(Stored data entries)
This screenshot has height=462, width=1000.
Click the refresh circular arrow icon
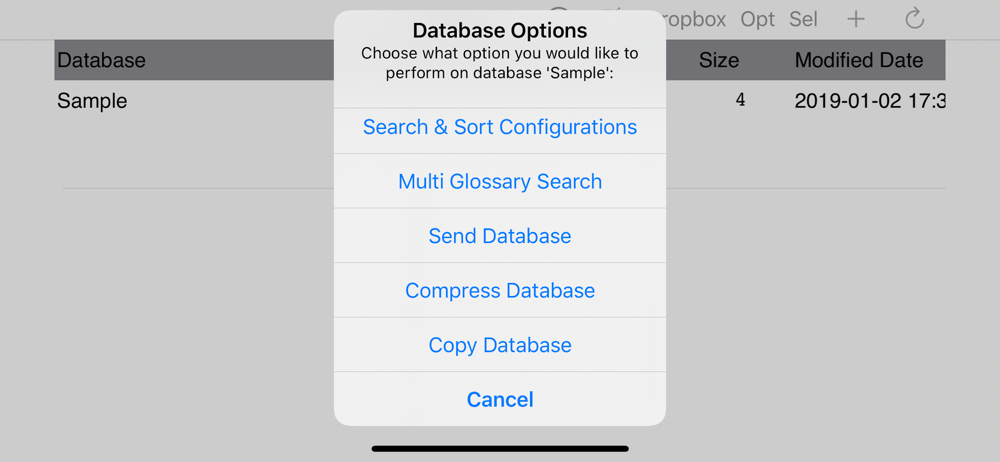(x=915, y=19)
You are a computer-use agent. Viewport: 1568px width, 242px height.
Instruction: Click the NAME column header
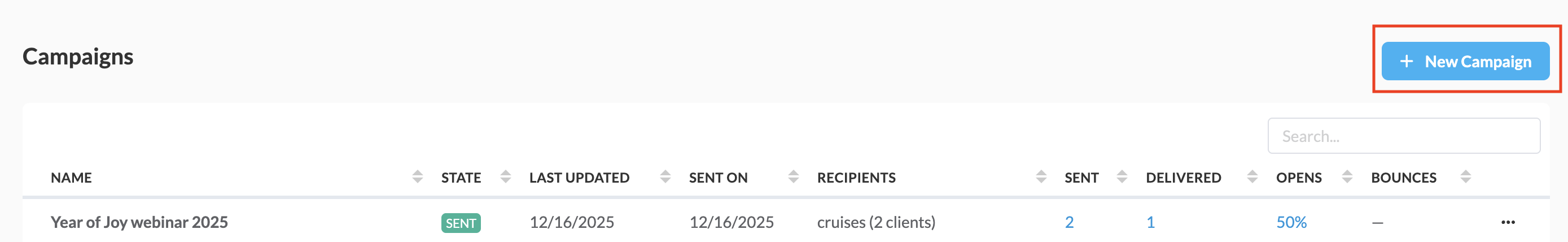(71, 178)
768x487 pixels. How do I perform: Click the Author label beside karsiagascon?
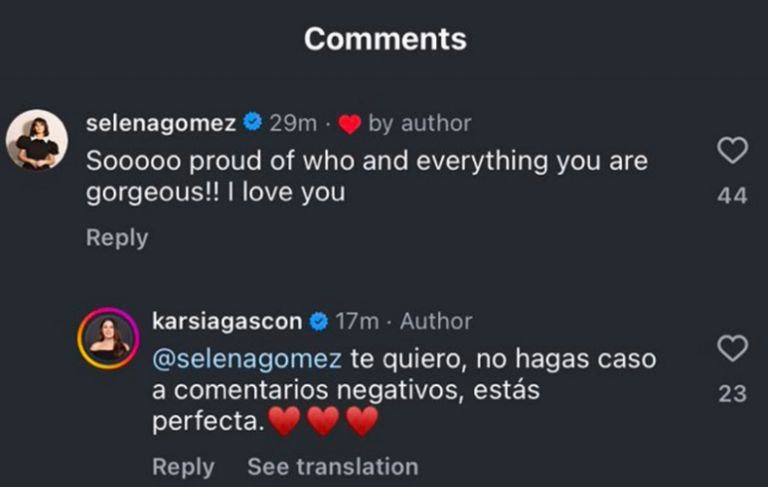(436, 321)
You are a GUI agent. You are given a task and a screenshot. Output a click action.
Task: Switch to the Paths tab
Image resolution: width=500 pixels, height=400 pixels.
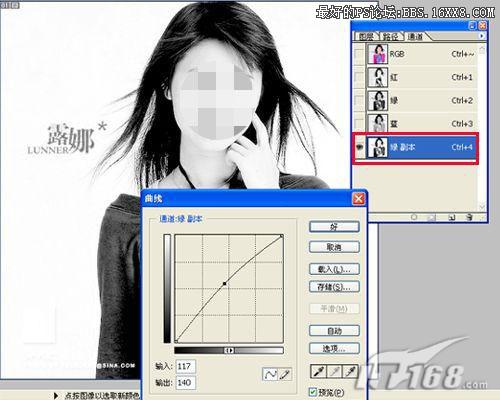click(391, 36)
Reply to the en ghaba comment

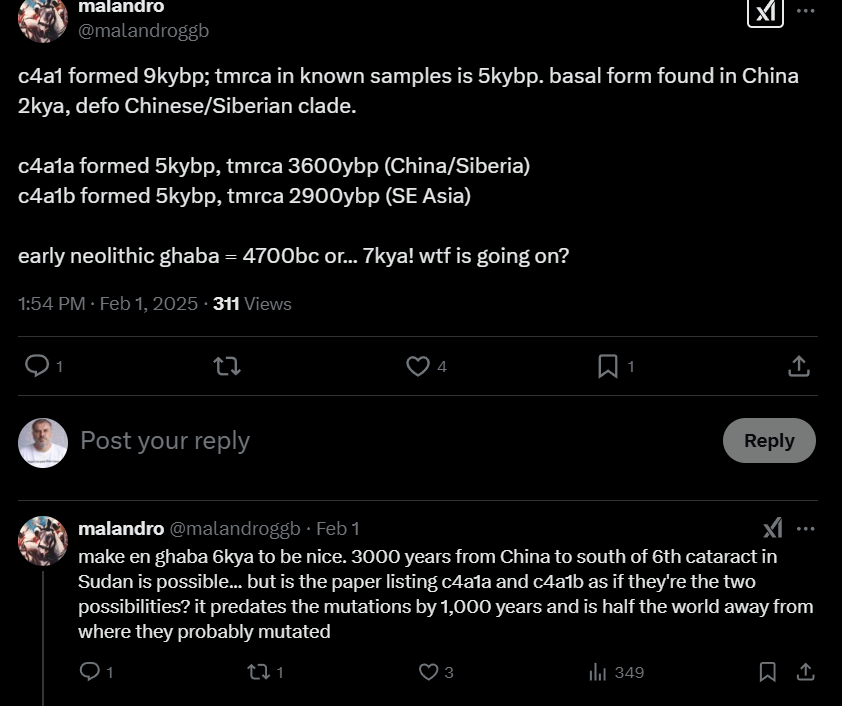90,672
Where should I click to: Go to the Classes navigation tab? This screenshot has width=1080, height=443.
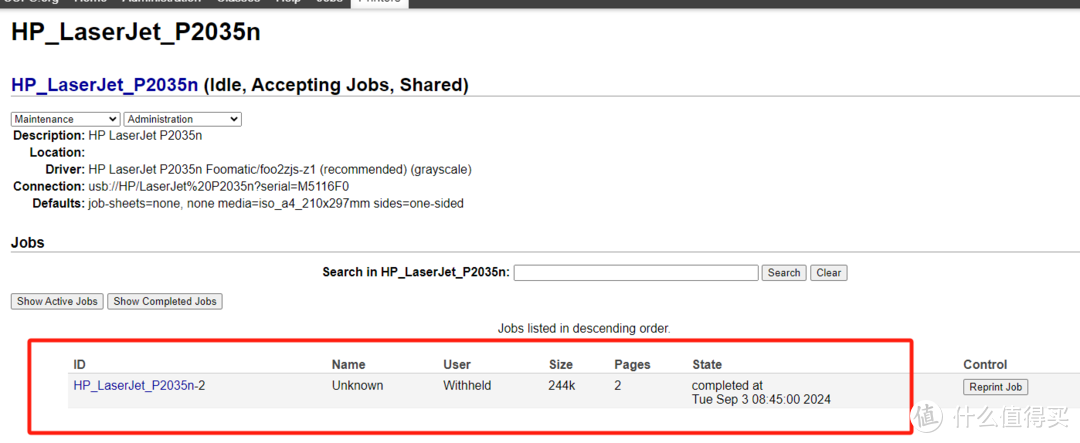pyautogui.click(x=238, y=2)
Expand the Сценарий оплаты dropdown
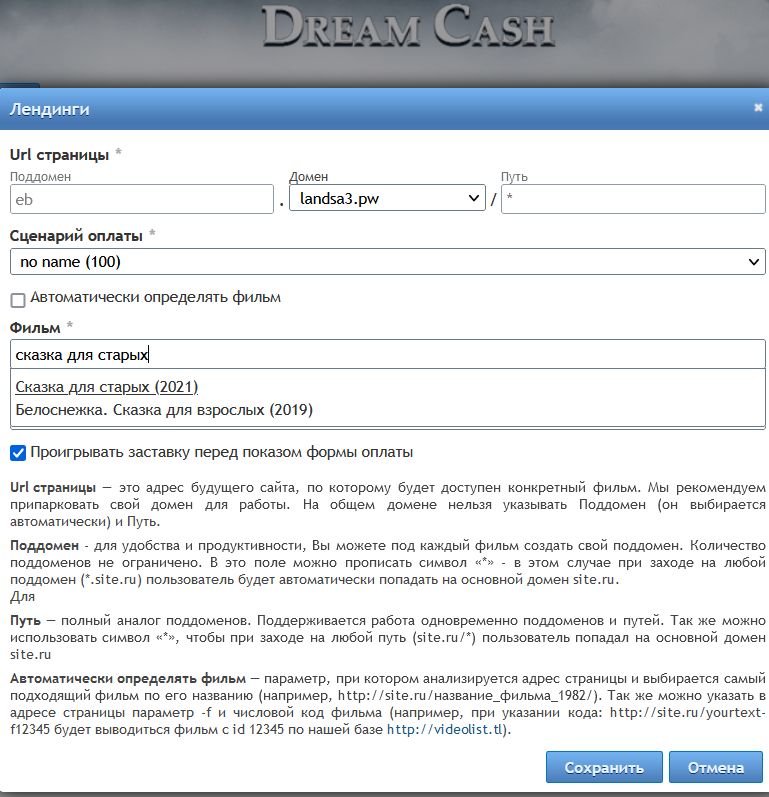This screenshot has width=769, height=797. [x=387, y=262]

--

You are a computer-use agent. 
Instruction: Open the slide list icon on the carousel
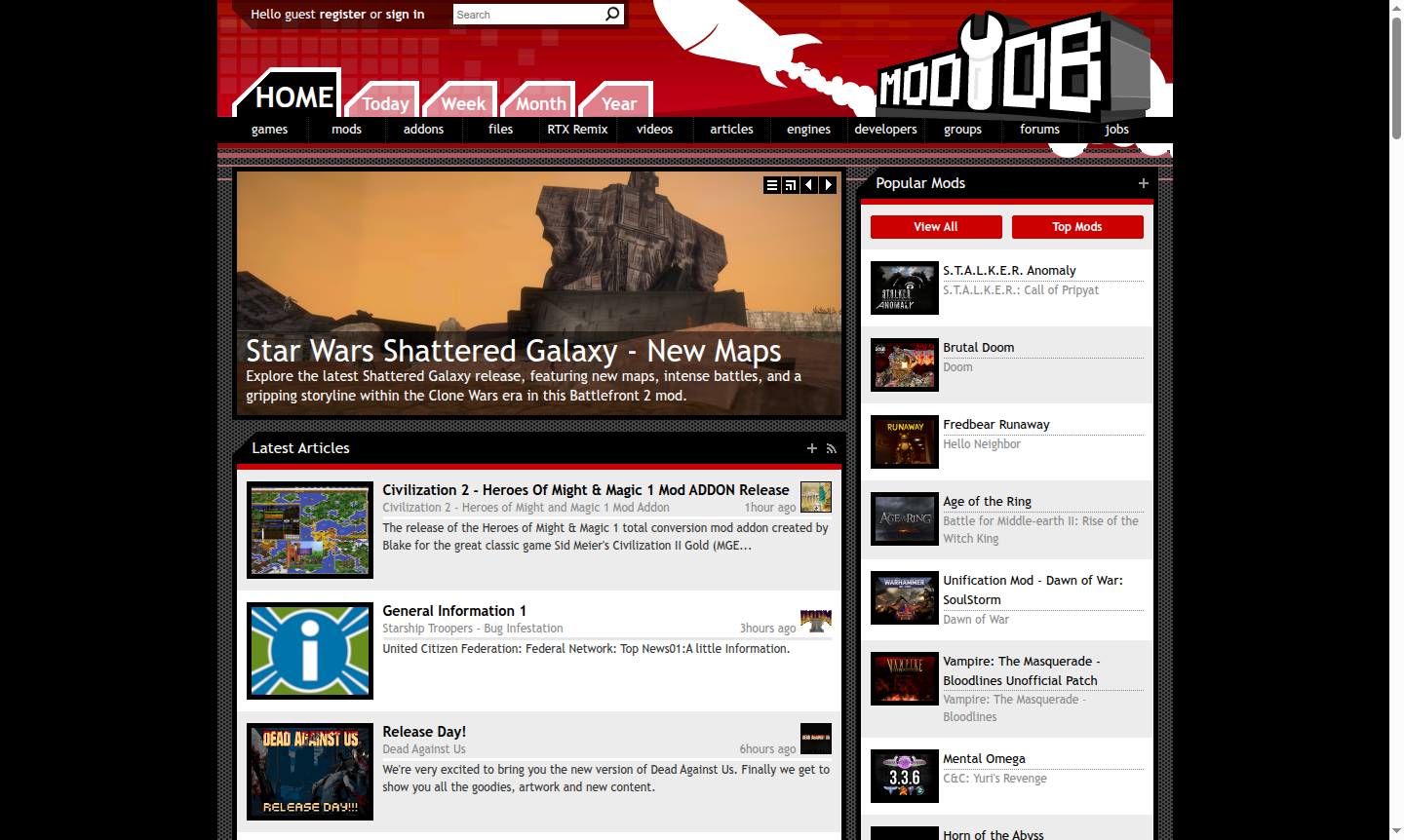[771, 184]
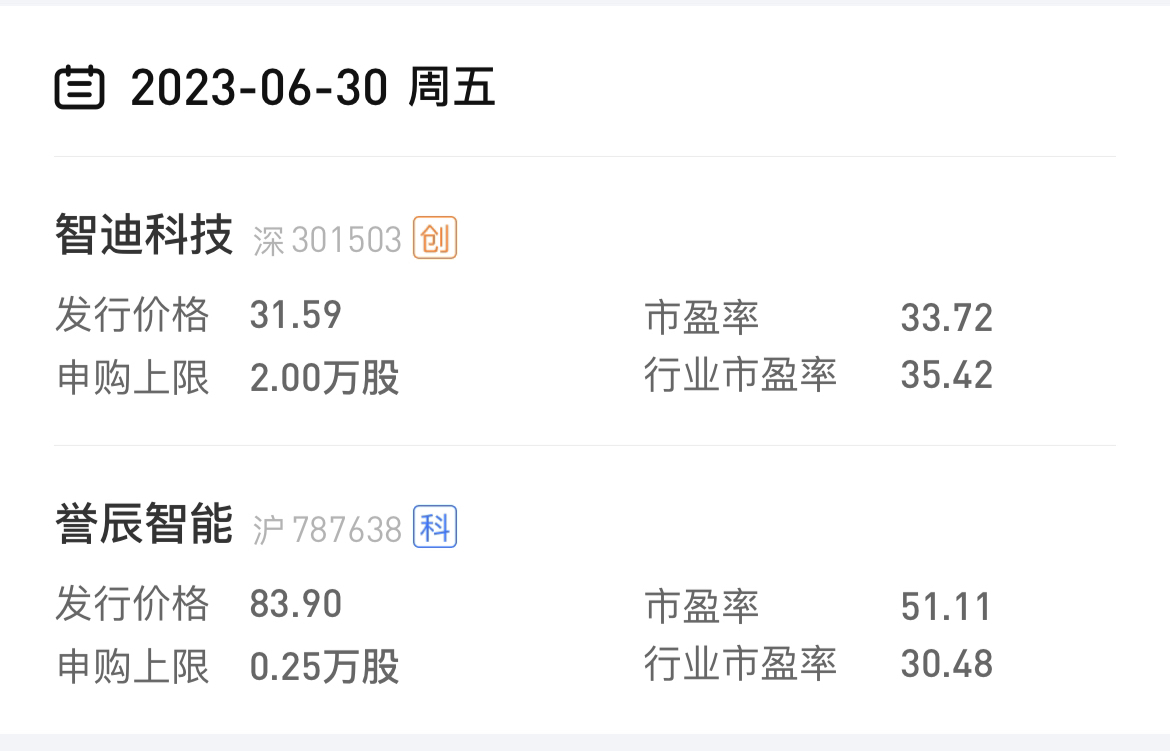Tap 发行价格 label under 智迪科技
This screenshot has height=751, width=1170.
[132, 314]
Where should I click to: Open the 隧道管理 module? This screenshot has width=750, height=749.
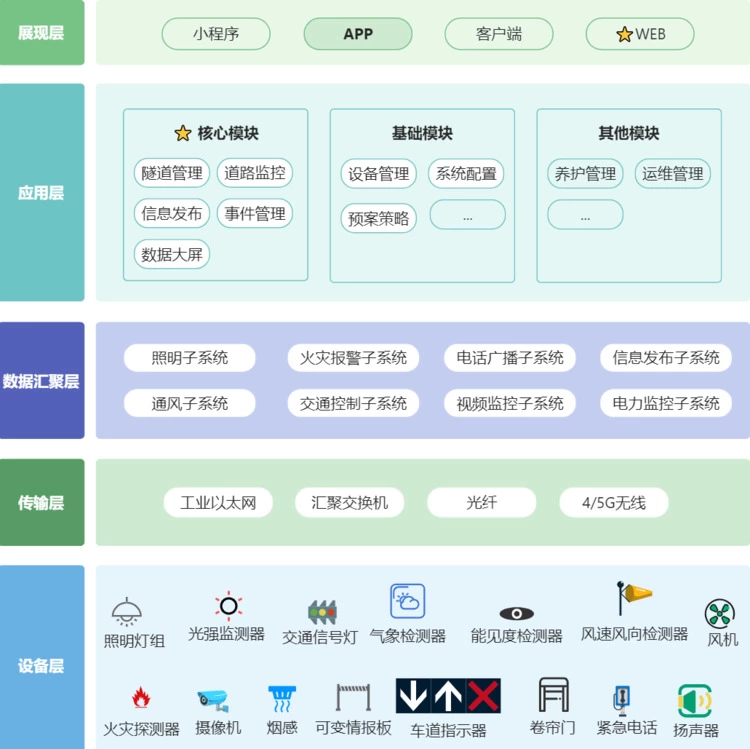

Your goal:
Although pictures appear among the entries, please set down only the lines from the one with "This screenshot has height=462, width=1000." up to and including the one with "Task: Switch to the Paths tab", word for word.

The completed task:
This screenshot has height=462, width=1000.
Click the refresh circular arrow icon
(x=915, y=19)
You are a computer-use agent. Viewport: 1568px width, 242px height.
Instruction: Click the NAME column header
(71, 178)
768x487 pixels. How do I perform: Click the Author label beside karsiagascon?
(436, 321)
You are a GUI agent. You are given a task and a screenshot. Output a click action.
Task: Switch to the Paths tab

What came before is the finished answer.